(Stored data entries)
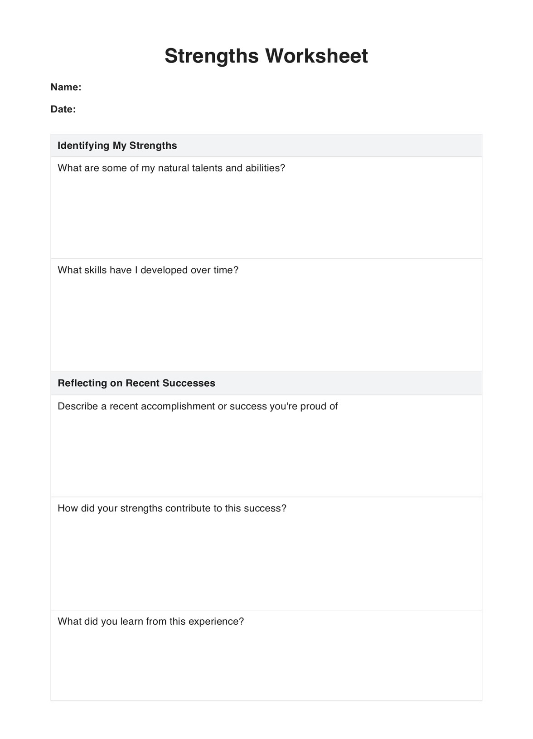Click the natural talents and abilities question text
Screen dimensions: 533x739
(171, 168)
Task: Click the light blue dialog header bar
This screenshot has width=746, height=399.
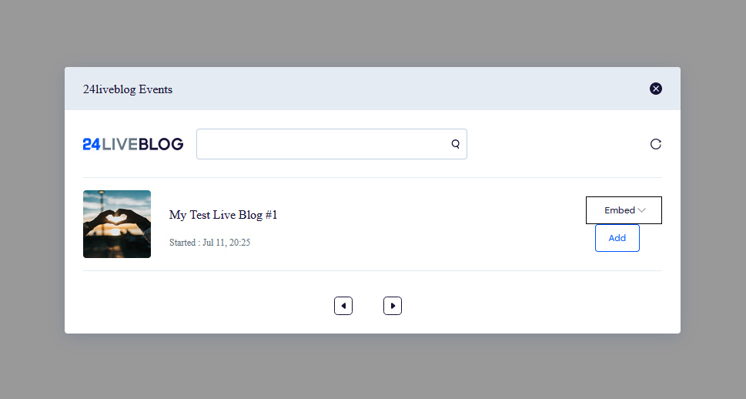Action: (373, 89)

Exercise brief:
Only one thing is required: an exact printout of the lines from the line containing "Task: Click the light blue dialog header bar" through the last line of the records, pictures excluded.

Solution for this task:
Task: Click the light blue dialog header bar
This screenshot has width=746, height=399.
Action: (373, 89)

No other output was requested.